Segment Start: Document excerpt
Even though the US is one of the most developed countries in the world, its healthcare system is a role model for those countries that struggle with providing health services to their citizens.
Let’s take India as an example. It tends to become the world’s largest country by population, with 1.339 billion people needing health services at some point in their lives. Public healthcare in India is free. However, the country spends only 4.2% of the national GDP on healthcare.
Compared to other countries, this is very low. The world average is 6.65%, but the western world spends even more. For example, the US spends almost 18% of the national GDP on health development, medical equipment, and services.
The two countries can’t be compared to each other because they are too different in every segment and not just healthcare. One of the most critical issues is that around 66% of India’s population is still living in rural areas. Their access to medical care is limited, and these citizens mostly rely on governmental health programs rather than going to the hospital whenever a problem occurs.
That’s not the only issue, though. Healthcare in India is free, but the majority of the population that can afford treatment in private hospitals opt for it. Around 65% of the entire spending on health services comes from out-of-pocket payments.
At the same time, the stats say that the public health sector lacks some 600,000 doctors and over two million nurses. These numbers are staggering. The majority of doctors are working in the private sector because salaries are higher.
Still, no one goes to public hospitals and uses free health services because no one trusts the quality of service delivered. Of course, except for those who have no choice—those who can’t afford to pay for private healthcare services. A lot of times, people get into debt just to get proper medical assistance.
Will Change Create Order from This Chaos?
It’s easy for countries like Canada or the UK to provide free healthcare. Their income and taxation are huge. Their industries are enormous, and they can take on the burden of providing free health services for everyone.
Segment End: Document excerpt
Segment Start: Extracted information
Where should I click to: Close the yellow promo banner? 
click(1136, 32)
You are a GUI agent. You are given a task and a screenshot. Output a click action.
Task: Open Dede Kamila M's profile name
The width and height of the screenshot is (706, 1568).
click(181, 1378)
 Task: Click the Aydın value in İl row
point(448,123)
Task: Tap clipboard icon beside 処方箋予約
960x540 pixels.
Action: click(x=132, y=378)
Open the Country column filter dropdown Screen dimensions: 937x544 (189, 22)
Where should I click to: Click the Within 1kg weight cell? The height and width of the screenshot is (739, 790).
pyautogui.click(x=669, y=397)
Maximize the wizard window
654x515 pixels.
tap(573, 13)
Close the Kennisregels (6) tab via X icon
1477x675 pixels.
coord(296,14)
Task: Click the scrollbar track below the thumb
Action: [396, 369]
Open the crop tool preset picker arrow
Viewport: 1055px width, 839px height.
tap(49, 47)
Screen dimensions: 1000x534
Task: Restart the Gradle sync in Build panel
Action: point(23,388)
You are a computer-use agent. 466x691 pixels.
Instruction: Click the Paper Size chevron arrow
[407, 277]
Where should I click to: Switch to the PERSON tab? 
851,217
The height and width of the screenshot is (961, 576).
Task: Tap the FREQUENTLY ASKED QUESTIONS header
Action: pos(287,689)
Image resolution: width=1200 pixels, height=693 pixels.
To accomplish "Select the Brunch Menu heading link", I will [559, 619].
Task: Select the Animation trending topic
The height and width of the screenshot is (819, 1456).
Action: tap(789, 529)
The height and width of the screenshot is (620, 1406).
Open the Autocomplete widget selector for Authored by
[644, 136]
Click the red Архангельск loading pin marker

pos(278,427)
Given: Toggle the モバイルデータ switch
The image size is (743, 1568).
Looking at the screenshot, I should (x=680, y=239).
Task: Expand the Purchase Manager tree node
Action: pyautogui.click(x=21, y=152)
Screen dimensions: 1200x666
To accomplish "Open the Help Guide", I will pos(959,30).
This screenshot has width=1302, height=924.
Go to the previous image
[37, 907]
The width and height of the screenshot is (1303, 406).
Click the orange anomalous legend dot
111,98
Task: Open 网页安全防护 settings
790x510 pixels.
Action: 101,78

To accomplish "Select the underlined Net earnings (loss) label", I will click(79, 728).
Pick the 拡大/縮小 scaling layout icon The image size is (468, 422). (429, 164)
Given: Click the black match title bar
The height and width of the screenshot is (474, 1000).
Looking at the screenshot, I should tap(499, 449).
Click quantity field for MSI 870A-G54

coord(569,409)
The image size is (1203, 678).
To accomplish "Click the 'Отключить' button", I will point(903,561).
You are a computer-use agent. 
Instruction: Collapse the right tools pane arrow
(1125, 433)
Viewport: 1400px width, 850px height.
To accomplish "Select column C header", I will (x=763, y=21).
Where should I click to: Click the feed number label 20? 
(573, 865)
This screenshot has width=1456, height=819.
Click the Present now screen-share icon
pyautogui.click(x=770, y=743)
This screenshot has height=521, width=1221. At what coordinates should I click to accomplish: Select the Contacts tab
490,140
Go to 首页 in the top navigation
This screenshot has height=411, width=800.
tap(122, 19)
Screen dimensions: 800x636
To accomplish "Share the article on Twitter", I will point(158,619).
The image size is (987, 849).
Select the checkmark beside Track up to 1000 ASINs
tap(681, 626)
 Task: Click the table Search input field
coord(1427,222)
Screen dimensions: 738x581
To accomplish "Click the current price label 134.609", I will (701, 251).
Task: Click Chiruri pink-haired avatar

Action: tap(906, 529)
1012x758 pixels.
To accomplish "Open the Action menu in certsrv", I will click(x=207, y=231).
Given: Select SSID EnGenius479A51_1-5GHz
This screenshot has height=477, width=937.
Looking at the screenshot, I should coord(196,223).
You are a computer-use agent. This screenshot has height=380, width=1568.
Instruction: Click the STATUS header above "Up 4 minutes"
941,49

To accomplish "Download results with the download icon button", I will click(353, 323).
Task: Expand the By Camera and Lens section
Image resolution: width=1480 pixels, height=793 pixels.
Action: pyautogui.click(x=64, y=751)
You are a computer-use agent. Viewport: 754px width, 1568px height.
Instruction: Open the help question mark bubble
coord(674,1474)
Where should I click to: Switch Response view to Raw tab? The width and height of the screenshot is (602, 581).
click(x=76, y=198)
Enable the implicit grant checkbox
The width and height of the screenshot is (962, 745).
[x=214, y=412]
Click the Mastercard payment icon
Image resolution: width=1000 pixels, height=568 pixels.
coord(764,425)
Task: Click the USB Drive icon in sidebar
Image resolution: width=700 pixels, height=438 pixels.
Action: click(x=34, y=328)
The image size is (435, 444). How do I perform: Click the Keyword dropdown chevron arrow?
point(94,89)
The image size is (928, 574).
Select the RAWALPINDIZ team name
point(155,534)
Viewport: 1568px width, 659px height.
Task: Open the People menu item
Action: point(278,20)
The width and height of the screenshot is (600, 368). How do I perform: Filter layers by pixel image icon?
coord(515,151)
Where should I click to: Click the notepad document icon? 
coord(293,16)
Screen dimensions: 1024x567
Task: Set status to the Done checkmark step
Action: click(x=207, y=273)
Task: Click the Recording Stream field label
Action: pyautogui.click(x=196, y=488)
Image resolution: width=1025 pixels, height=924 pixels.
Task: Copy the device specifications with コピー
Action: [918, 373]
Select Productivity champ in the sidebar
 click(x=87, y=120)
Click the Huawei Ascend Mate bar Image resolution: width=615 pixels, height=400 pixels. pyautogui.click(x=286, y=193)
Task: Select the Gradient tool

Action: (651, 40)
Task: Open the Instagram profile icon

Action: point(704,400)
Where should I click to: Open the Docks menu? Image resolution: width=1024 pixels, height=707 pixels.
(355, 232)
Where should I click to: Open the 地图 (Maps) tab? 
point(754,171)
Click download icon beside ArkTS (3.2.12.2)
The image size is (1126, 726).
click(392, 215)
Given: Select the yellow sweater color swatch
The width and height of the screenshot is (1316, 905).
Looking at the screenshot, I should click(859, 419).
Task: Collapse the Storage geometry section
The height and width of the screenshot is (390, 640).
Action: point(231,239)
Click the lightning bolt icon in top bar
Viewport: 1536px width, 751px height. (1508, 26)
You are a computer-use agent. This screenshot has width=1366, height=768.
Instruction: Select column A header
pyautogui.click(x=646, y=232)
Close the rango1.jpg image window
Segment End: Extracted information
▶ [Problems to work on]
1. List every percentage figure given in the text on healthcare in India, together with what each one measures.
2. Continue the text on healthcare in India from the point where it stops.

▶ [Results for the exercise]
1.
- 4.2%: the share of India's national GDP spent on healthcare
- 6.65%: the world average share of GDP spent on healthcare
- almost 18%: the share of the US national GDP spent on health development, medical equipment, and services
- around 66%: the share of India's population still living in rural areas
- around 65%: the share of all spending on health services in India that comes from out-of-pocket payments

2.
In India, it’s an entirely different situation. Public healthcare has not kept pace with the growing needs, and the country is still spending almost $110 billion annually. In other words, no matter if India chooses to spend more money on healthcare or not, the situation will remain the same.
The state of the healthcare industry says that the global healthcare industry was worth $8.45 trillion in 2018. India’s population makes up more than one-seventh of the world population. Yet, it receives only 1.3% of this amount of money.
Foreign and domestic companies are just waiting for the chance to get their hands on public hospitals. They are most certainly going to change their looks in no time and will do everything they can to attract customers.
The government can also profit from the sales. Government officials can use that money to provide health insurance to those who can’t afford one. That’s the ultimate solution.
It’s no secret that the government is willing to welcome foreign investments. That’s a great step toward the liberation of the market. The changes made over the last few years have already shown a certain improvement. According to estimates, the industry will employ an additional 7.4 million people by 2022. If such a small change contributes to this vast improvement, imagine what the full liberation of the market will do to the system?